Posted January 22, 2010 @ 11:51 pm In Letters,X | No Comments


How It's Used

“The grandes ecoles date back to the years before the French Revolution, when the monarchy felt the need for a highly specialized corps of technocrats, mainly to design roads and canals. Napoleon was particularly keen about creating new training schools at this level. In 1804, he created the famous Ecole Polytechnique—called simply X by the initiated—to provide the French empire with military officers.”

—Matthew Fraser, "Middle Kingdom: How France Grooms Its Elite," The Globe and Mail, June 13, 1994.

“Yet beyond the rhetoric, Mr [Jacques] Chirac's election promise to break the control of France's elites looks rather weak. He himself is an 'enarque' or graduate of Ena, the prestigious ecole nationale d'administration. So are many of his ministers and their advisers. Across the French political world, at top levels in the civil service, in the most senior positions in business and in other organisations, Enarques are widespread. So too are those known by the letter 'X', the graduates of the other top Parisian college, Ecole Polytechnique.
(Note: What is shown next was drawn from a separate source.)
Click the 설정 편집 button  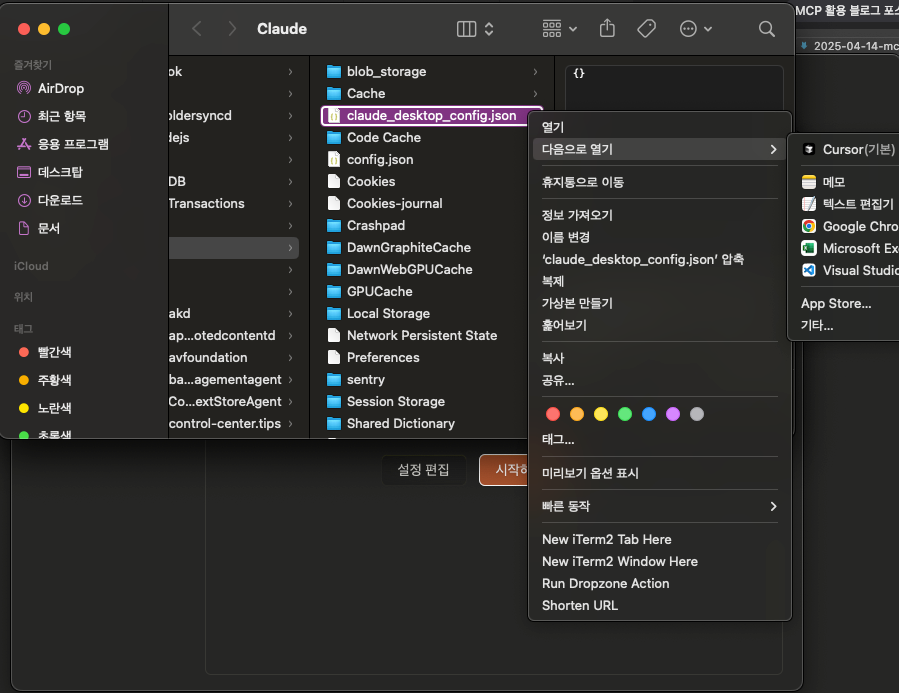(x=423, y=470)
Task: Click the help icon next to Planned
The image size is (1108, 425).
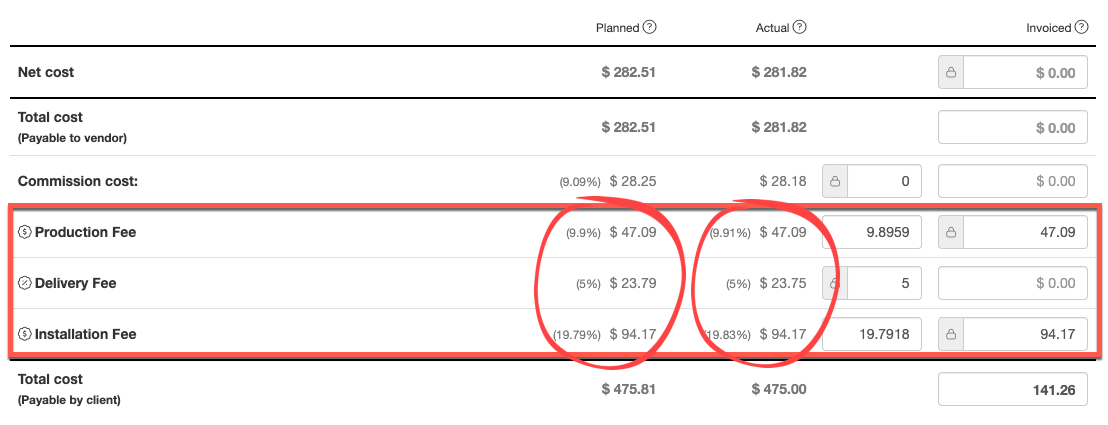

"As a recent comparative study by three French sociologists pointed out, a similar elite of public school and 'Oxbridge' graduates exists in the UK. But the pool in France is far smaller, with only a little over 100 graduates from Ena each year, for example. Furthermore, it is frequently not just any Enarque in charge, but the top handful of the school's graduates each year, who by tradition join the inspecteur des finance corps. Similarly, the X in top positions are often those from the small minority who are a member of the prestigious 'mines' corps.”

—Andrew Jack, “Establishment Under Attack,” The Financial Times, September 27, 1995.

“Nor, for all the talk about creating a more international business culture, are French companies all that keen to recruit abroad. Not a single boss of a French bank has ever worked in banking outside France, according to Korn/Ferry. French employers still regard with awe the diplomas dished out by their own prestigious grandes ecoles, particularly the Ecole Nationale d'Administration (ENA) and the Ecole Polytechnique (X). Even today, two-thirds of the chairmen of the top 40 listed French companies are graduates of these two schools. Only 28% of main board directors are genuinely independent, against 80% in America. The same faces crop up time and again in annual reports: just 10% of directors bag over a third of directorships of the top 40 companies. Many of the bosses of the biggest firms, such as Vivendi, Societe Generale, AXA or BNP, have shuffled there from top jobs in the civil service. Entrepreneurs such as François Pinault, who runs a successful retail empire, are still rare.”

—no author listed, “A wiser, weaker state,” The Economist, June 5, 1999.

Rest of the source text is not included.